(Guest Post by Matthew Ladner)
There is a new contender in the race to enact the next McKay Scholarship-like voucher program for children with special needs: DCPS, led by the reigning Queen of the Cool Kids Michelle Rhee.
This makes sooooo much sense. Special needs parents have been successfully suing their way to Cadillac Ferrari judgements and six-figure per year private school placements for years. Before you start to feel sorry for DCPS, it is worth noting their historical abysmal performance in fundamental tasks such as teaching children reading and math. We have almost zero reason to think that DCPS did anything better than catastrophically bad on average in dealing with the needs of special needs children.
Also note, as Jay does on an as-needed-basis, that the horror stories of such placements routinely fail to note that the amounts involved typically constitute a rounding error of the total public school budget. DCPS does suffer from an unusual combination of its own historically high level of incompetence (they seem to lose early and often in court) and a group of sophisticated special needs attorneys who have become quite skilled at shooting fish in the DCPS barrell.
At times in the past, I have seen rather intellectually sloppy attempts to use the DCPS as a cautionary tale to warn people off of the idea of enacting a voucher program for special needs children. Well, let’s wipe this bug off the bottom of our boot again: a McKay program allows parents to leave for another public or private school only with (at maximum) the allegedly inadequate funding provided for the child’s education.
For decades, the claim made by the public school establishment in lobbying for higher special education funding has been that they have had no choice but to transfer endless billions of dollars out of general education budgets to fund special education.
Back in 2004, my friends at the Texas Public Policy Foundation and I caught Texas districts red-handed quantifying the amounts transfered from general to special education.

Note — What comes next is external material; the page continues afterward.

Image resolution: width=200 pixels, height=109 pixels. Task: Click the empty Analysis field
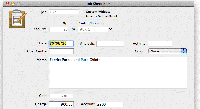click(110, 44)
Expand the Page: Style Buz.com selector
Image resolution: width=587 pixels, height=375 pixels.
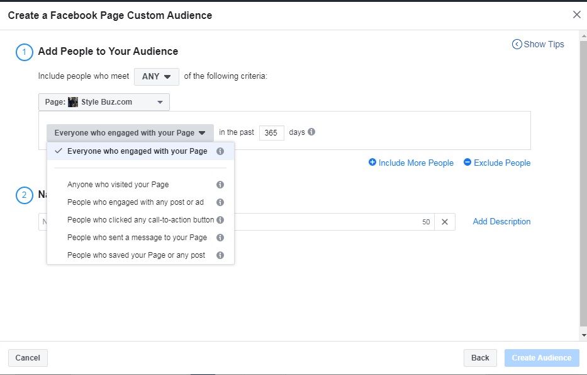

Usually such claims are made by lobbyists in private conversations, or as unsupported legislative testimony, but TPPF found someone who had written it down:
…Figures presented to the Texas Legislature by officials from Regional Education Service Center 20. Public school officials in Texas relate that the state and federal government inadequately fund special education in Texas. Representatives of Education Regional Service Center 20 recently presented information before the House Select Committee on Public School Finance regarding the disparity between special education funding and special education spending in the San Antonio, Northside, Northeast, Alamo Heights and Floresville Independent School Districts.
In each district, representatives provided figures showing that districts spent hundreds of thousands to millions of dollars more on special education services than the funding they received from state and federal sources. While school district expenditures exceeded government funding for special education, the decision to spend monies above and beyond government funds was a decision made by the districts. The exact nature of excess expenditure is unknown. Whether additional monies were necessary or simply elective spending was not identified. Nor is it known if these expenditures were required to underwrite the cost of delivering government-mandated services.
In San Antonio ISD, Education Regional Service Center 20 figures show a disparity of $8,163 more spent than received per full time equivalent special education student. The disparity figures for the Northside, North East, Alamo Heights and Floresville districts were $3,536, $4,521, $7,992 and $2,949 respectively.
Any disparity between special education funding and special education spending must come at the expense of general education spending. Because education dollars are limited, money is diverted away from regular classroom instruction when districts decide to spend additional funds above and beyond government funding for special education.
The Education Regional Service Center 20 figures, for example, show that the San Antonio ISD spent over $17 million more on special education services than received from the state. Under HB 2465, every special needs student departing from San Antonio ISD with a Freedom Scholarship, despite having special education funding included, would lift a substantial funding burden from the district, freeing resources to either focus more on the remaining special education students, or for general education programs, or for some combination thereof.
So in other words, a voucher program allowing kids to leave with their normal allotment of general education funding and their special education funding would save the district money with each transfer.
So a McKay Program in DCPS would democratize access to private schools for all children with special needs from those who can access specialized attorneys to everyone. No one gets a Ferrari plan from McKay, just to opportunity to walk away with the money allotted for your child. The District spares itself a Ferrari payment and reduces the need to transfer general education funds.
Oh, and by the way, such a program would vastly increase the satisfaction of parents across a whole array of school measures.